A crucial component of cell membranes that is also used to synthesize hormones, bile salts, and vitamin D3.

Ketogenesis

The breakdown of fat reserves, primarily triglycerides, into glycerol and fatty acids. It occurs in the liver when glucose levels are low and acetyl-CoA levels are high. This pathway generates ketone bodies (acetoacetate, beta-hydroxybutyrate, and acetone) which can be used as energy by the brain, heart, muscle, and kidney cells.

Lactate

A biochemical marker of anaerobic metabolism, indicating a lack of oxygen and the use of glucose for energy production without the electron transport chain.

Low-density lipoprotein (LDL)

A type of lipoprotein, also known as 'bad cholesterol,' that carries cholesterol from the liver to cells throughout the body. High levels of LDL increase the risk of heart disease.

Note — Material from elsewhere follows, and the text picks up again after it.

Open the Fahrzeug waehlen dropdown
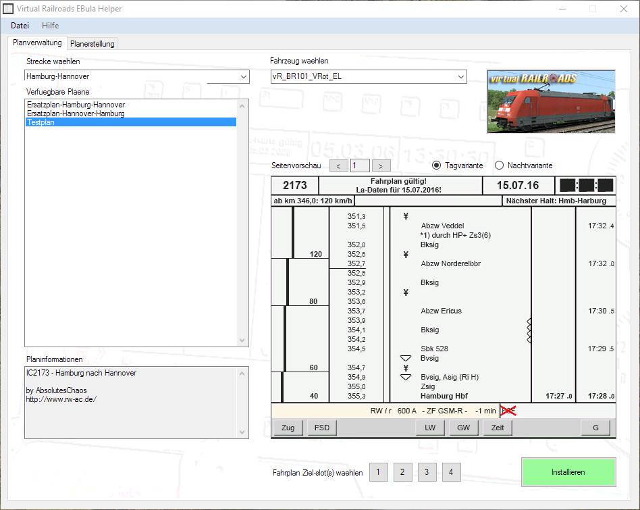 460,77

High-density lipoprotein (HDL)

A type of lipoprotein, also known as 'good cholesterol,' that picks up excess cholesterol from cells and transports it back to the liver for recycling.

Ketoacidosis

A metabolic state characterized by high levels of ketone bodies in the blood, primarily due to prolonged fasting, low-carb diets, or poorly controlled diabetes. This can lead to a drop in blood pH, causing acidosis.

Insulin

A hormonal signal that stimulates glucose uptake and storage as glycogen in cells. It also inhibits glucagon release, promoting energy storage.

Chylomicron

A type of lipoprotein produced in the small intestine after a meal, responsible for transporting dietary fats (triglycerides) to the liver and other cells.

Apoprotein B100

A protein that helps regulate the expression and/or activity of HMG-CoA reductase - the enzyme that controls cholesterol synthesis.

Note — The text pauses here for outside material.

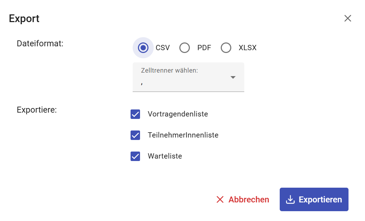Viewport: 365px width, 221px height.
Task: Click the dropdown arrow in the Zelltrenner field
Action: click(233, 78)
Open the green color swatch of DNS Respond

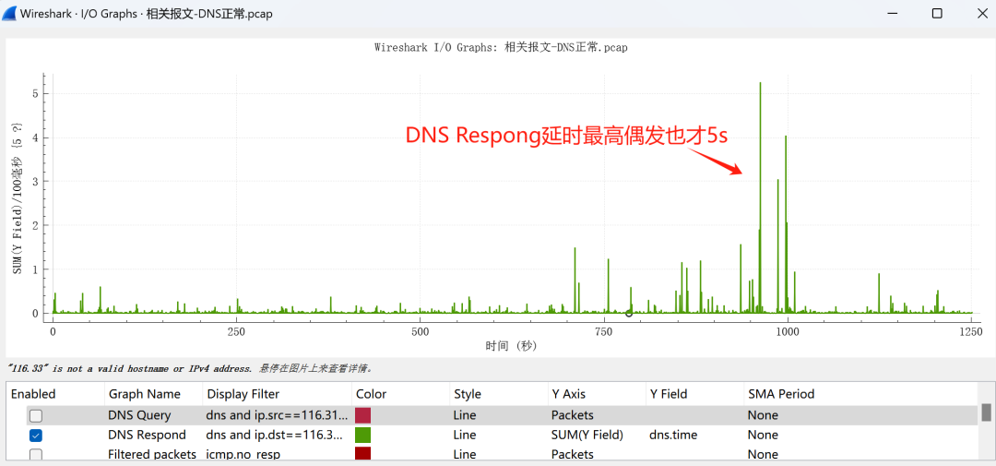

Very low-density lipoprotein (VLDL)

A type of lipoprotein that is responsible for transporting triglycerides from the liver to other cells for energy use.

Deamination

The process of removing the amino group (NH2) from amino acids, a step in their metabolism. It's important as it generates ammonia, which needs to be detoxified through the urea cycle.

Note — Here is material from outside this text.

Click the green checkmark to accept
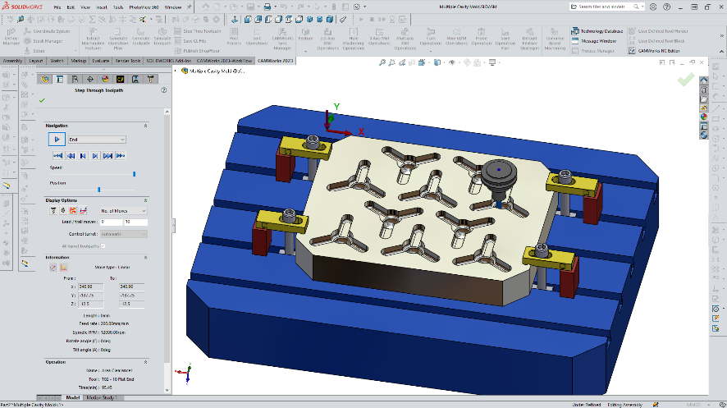The width and height of the screenshot is (727, 408). pyautogui.click(x=42, y=100)
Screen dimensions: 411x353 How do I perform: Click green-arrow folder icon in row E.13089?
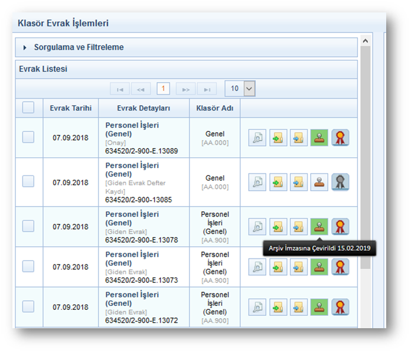click(x=278, y=138)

Intermediate-density lipoprotein (IDL)

A type of lipoprotein that is formed from VLDL after some triglycerides have been removed, and it mainly carries cholesterol.

Lipoprotein lipase

An enzyme that breaks down triglycerides, primarily found in tissues like heart, muscle, and adipose.

Glucose 6-phosphatase

An enzyme that hydrolyzes glucose 6-phosphate to produce free glucose in the liver, allowing it to be released into the bloodstream.

Study Notes

Learning Goals

• Review the composition and roles of biological membranes and how diverse chemical structures of molecules contribute to their formation.
• Explain how fluorescence microscopy can be used to visualize the movement of molecules in a membrane and why membrane fluidity is important.
• Define unique properties of integral membrane proteins and predict the topology of a membrane protein based on the amino acids present.
• Describe the role of detergents and salt when purifying a membrane protein.
• Explain how the structure of a membrane protein is crucial for its ability to move ions, molecules, or transmit signals across the membrane.
• Describe the essential features of the main types of signaling pathways.
• Identify the role of lipids and enzymes in transmitting signals across the membrane.
• Distinguish between passive and primary vs. secondary active transport.
• Compare the general organization and regulation of enzymes within pathways.
• Explain the importance of phosphoryl transfer potential for high energy molecules.
• Explain the importance of carbohydrate structure for biochemical processes.
• Describe the organization of functional groups and how they contribute to carbohydrate complexity (monosaccharides and polysaccharides).
• Differentiate between the enzymatic synthesis and breakdown of complex carbohydrates.
• Describe how carbohydrates are transported across the plasma membrane and into the cell.
• Summarize how glycolysis breaks down glucose for energy production.
• Examine the role of thermodynamics as a driving force in glycolysis and glycogen synthesis.
• Describe how glycolysis can be regulated depending on metabolite concentrations and cellular ATP requirements.
• Examine how hormonal signaling can lead to glucose uptake, use, storage, or production.
• Compare the regulation and mechanisms of the enzymes involved.